Dienstag, 6. Oktober 2020

BİRLEŞMİŞ MİLLETLER'E AZARBEYCAN UYARISI!

 BİRLEŞMİŞ MİLLETLER'E AZARBEYCAN UYARISI!

adâletli olmayı emreden tekTANRInın adıyla


Birlemiş Milletler'in sayın üyeleri,

Yüce Tanrı'nın yönetimde adâletli olmayı emretmiş olmasının nedenini hiç düşündünüz mü? Çünkü adâlet, devletleri ve milletleri ayakta tutan ve halklar, insanlar ve ülkeler arasında barışı sağlayan temel bir sütundur. Bu sütunun yıkılmaması için de adâlete sarılmaktan ve onu ısrarla uygulamaktan başka çare yoktur. Barışı sağlamak için kurulmuş Birleşmiş Milletler gibi bir teşkilat ise adâletten kesinlikle kopamaz ve onun gereklerini bütün gücüyle uygulamak zorundadır. Bunları yerine getirmeyen bir teşkilat ise dünya barışını sağlayamaz. Barışı sağlayamayacak bir teşkilatın da varlığına gerek kalmaz.

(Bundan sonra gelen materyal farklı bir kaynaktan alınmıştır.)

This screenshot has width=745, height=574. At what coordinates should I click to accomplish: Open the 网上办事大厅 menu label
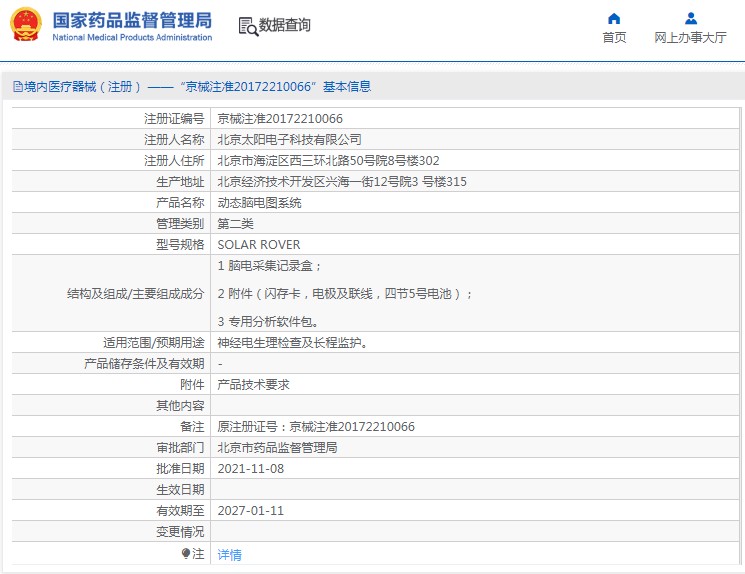(x=690, y=38)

Şimdi söyleyin sayın üyeler! BM'nin varlığını istiyor musunuz, yoksa istemiyor musunuz? Eğer "istiyoruz" diyorsanız, milletler arasında gerekli adâleti uygulayınız. Bu uygulamanızla bütün savaşlar biter, dünya barışa erer. Ama ne yazık ki sizler, yani BM'nin başında olan beşler, gerekli adâleti uygulamaktan kaçmaktadırlar. Bu kaçışları da sırf kendi menfaatlerini korumak ve kurtarmak içindir. Fakat adâletsizliğe uğrayan milletlerin ve devletlerin menfaati ne olacak. Menfaatler adâletli bir şekilde korunmalı değil mi? 

O halde BM'nin başındaki beşler kendine gelmeli ve adâletsizliklerine son vermelidir.

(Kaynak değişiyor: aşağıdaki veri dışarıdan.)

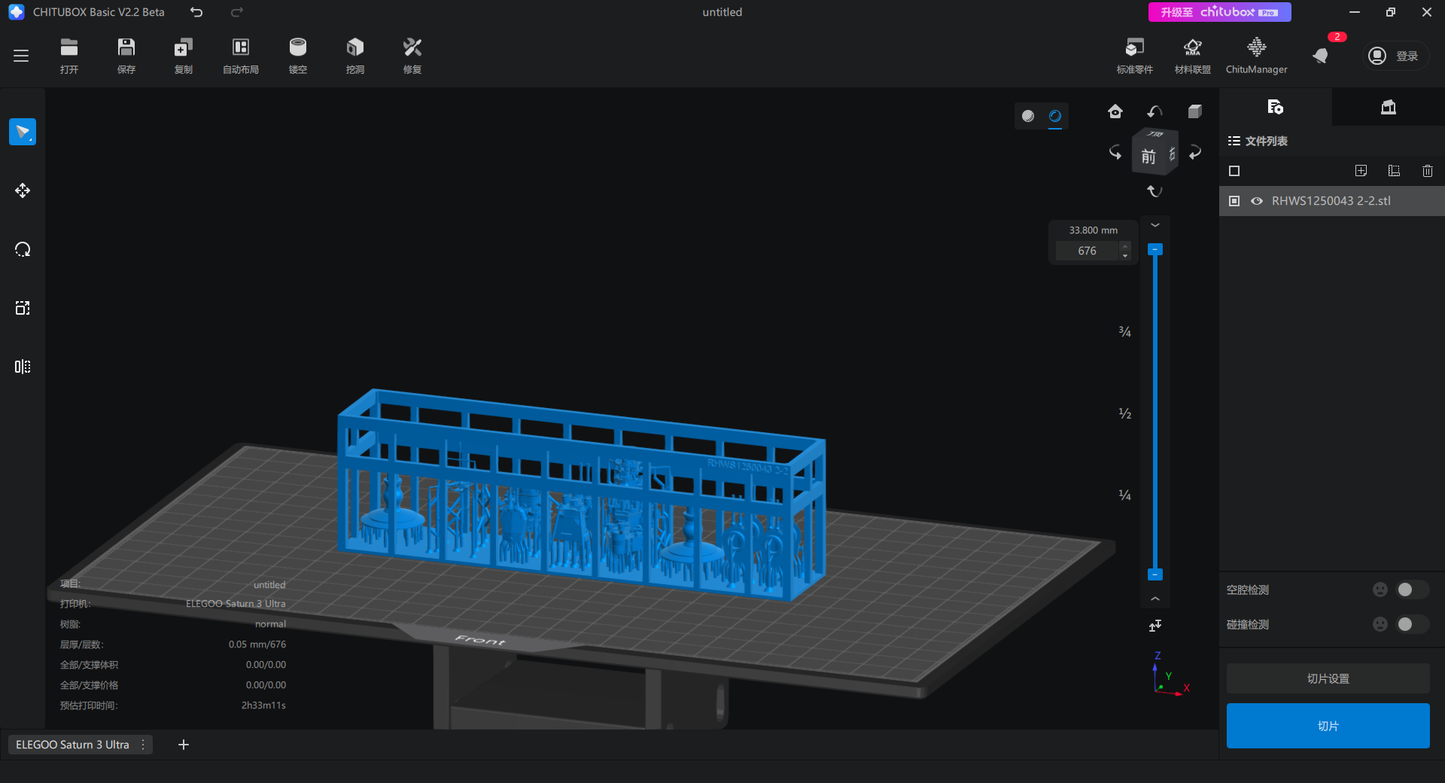Click the slice (切片) button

Bu son veriş için de haksız saldırı ve işgalleri hemen durdurmalısınız. Ama durdurmuyorsunuz! Çünkü çıkarlarınızı korumak size adâleti çiğnemeyi emrediyor. Fakat bu emir, haklı bir emir değildir. 

Bu haksızlık BM'de olmamalıdır ve olamaz!

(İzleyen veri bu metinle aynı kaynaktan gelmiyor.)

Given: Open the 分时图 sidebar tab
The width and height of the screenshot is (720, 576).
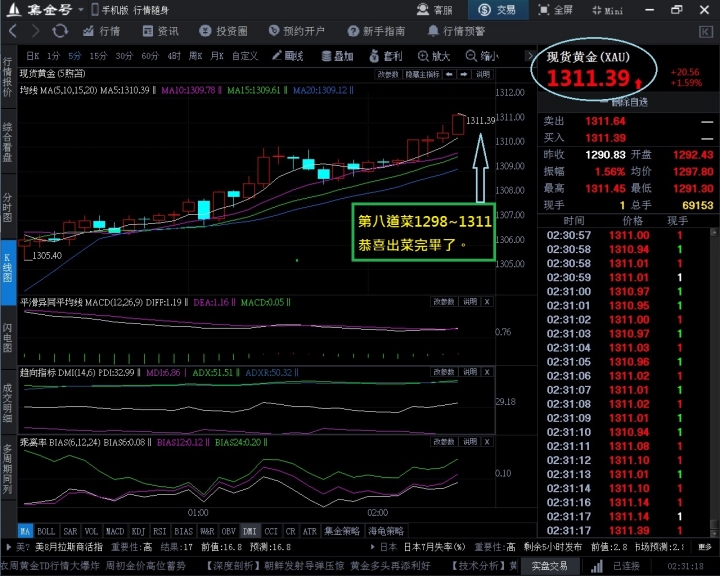Looking at the screenshot, I should tap(7, 207).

O halde haksızlıklarınız son bulmalı ve "yalnız bizim çıkarımız değil, hepimizin çıkarı korunmalıdır" diyebilmeli, adâletli olmayı kabullenmelisiniz.

Şimdi asıl konuya gelelim. Ermenistan Azarbeycan'a saldırıyor, ona "dur", "saldırılarını hemen durdur" demiyorsunuz. İki taraf arasında savaş başlayınca da onları ateşkes'e dâvet ediyorsunuz. Fakat bu dâvet eksiktir. Çünkü Azarbeycan'ın toprakları Ermenistan tarafından işgal edilmiştir. Adâletin gereği olarak ona demelisiniz ki: "İşgal ettiğin toprakları terket!" Ama bunu demiyorsunuz. Demiyerek de adâleti çiğniyor ve çiğnetiyorsunuz. Bu adâleti çiğneme ve çiğnetme fiiliniz derhal son bulmalı ve Ermenistan'a gerekli emri vermelisiniz. Vereceğiniz emir ise: "İşgal ettiğin Azarbeycan topraklarını terket!" Bu emri verdiğinizde ve emre uyulduğunda Azarbeycan da savaşı durduracak, barış sağlanacaktır. Sizin göreviniz de zaten bu değil mi? 

O halde lütfen görevinizi yapınız. Bu görevi yerine getirmediğinizde BM'nin varlığına gerek kalmayacaktır. 

Eğer milletler arasında adâleti sağlamak için çalışmazsanız, bu eksiliğiniz zarar üretmek olur. Zararı faydasından çok olan bir teşkilatı ise kapatmaktan başka çare yoktur. 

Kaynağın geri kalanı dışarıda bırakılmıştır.